In Marc Augé’s Non-Places: Introduction to an Anthropology of Supermodernity, the role of recognition is formulated through the role and effects of recognition as it shifts from the anthropological place to the non-place. The role of recognition is important for Augé in that the places that are created, symbolic universes that are closed and total, are existences that rest upon an organization of space. What kind of recognition is Augé referring to? Is it similar to the kind of recognition that Bhabha and other postcolonial theorists are concerned with? Augé’s theory of recognition is concerned with the recognition of self within totalizing systems where individuals and groups are simply expressions inside such systems. Augé argues that the symbolic universes that the anthropological subject inhabits is constituted by recognition, rather than knowledge? What does he mean by this and could a postcolonial theory of recognition speak to this kind of recognition in any way? This passage initially sparked my interest and perplexity in the politics of recognition in Augé’s text:
"The indigenous fantasy is that of a closed world founded once and for all long ago; one which, strictly speaking, does not have to be understood. Everything there is to know about it is already known...All the inhabitants have to do is recognize themselves in it when the occasion arises...Every unexpected even, even one that is wholly predictable and recurrent from the ritual point of view...demands to be interpreted not, really, in order to be known, but in order to be recognized: to be made accessible to a discourse, a diagnosis, in terms that are already established (my emphasis)” (44-45).
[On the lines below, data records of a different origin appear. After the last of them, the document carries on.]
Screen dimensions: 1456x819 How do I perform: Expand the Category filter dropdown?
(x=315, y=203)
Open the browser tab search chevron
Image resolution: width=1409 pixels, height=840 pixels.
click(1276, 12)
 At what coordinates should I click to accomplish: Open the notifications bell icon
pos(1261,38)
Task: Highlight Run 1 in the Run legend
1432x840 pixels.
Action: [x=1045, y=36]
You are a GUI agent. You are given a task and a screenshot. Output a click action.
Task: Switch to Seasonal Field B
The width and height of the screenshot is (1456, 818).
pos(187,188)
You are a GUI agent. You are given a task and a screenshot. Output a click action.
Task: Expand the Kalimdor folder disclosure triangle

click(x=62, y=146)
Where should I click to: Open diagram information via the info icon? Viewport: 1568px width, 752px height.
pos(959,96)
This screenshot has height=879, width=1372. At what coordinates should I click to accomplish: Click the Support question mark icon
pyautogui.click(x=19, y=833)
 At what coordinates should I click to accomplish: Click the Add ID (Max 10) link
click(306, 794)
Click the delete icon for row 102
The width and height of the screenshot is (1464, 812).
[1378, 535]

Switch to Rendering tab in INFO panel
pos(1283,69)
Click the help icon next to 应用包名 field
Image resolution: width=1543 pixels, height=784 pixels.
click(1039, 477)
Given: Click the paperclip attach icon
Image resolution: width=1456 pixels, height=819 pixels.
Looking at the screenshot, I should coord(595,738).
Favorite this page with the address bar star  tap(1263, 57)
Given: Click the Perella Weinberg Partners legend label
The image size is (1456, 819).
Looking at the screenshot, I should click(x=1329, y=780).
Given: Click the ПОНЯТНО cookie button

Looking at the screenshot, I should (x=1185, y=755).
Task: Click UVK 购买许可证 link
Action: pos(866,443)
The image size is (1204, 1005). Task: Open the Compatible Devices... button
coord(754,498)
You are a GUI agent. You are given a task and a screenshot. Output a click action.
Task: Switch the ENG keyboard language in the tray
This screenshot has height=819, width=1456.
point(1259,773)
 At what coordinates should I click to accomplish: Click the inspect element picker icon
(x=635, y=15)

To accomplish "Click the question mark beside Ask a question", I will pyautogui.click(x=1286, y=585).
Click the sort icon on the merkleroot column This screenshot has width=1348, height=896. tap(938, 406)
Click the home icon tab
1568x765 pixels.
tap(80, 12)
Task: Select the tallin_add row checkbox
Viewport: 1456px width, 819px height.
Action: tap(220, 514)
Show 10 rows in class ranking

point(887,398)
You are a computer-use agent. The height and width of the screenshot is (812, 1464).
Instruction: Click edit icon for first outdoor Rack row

The relations that individual have with non-places, by contrast, is the mediation of space between the self and others could be seen as an intervention in the politics of recognition which I what I think he is arguing. Supermodernity, characterized by the spatial overabundance and the individualization of references for which Augé argues overwhelms and relatives an idea of anthropological place. The politics of recognition also become the politics of space. Such a recognition is the recognition of the self within systems of consumption and global circulation. The recognition of place, such as the logo of a multinational corporation in an unfamiliar space, within the non-place of consumer space, the recognition of place becomes a recognition of the globalized, consumer self. The individual is called upon or addressed as an individual consumer in non-places. His argument that the space of supermodernity overwhelms and relativizes such spaces and the paradoxical relation that the non-place produces is interesting in relation to the desire of recognition and Bhabha’s theory of cultural presence through creation. The role of desire in Bhabha work, particularly in relation to the desire for recognition of cultural presence, a desire that he sees as taking “the experience of history beyond the instrumental hypothesis” sparked my interest in the relation between the two, although Bhabha’s discussion of the politics of recognition becomes more in-depth later in his text (9).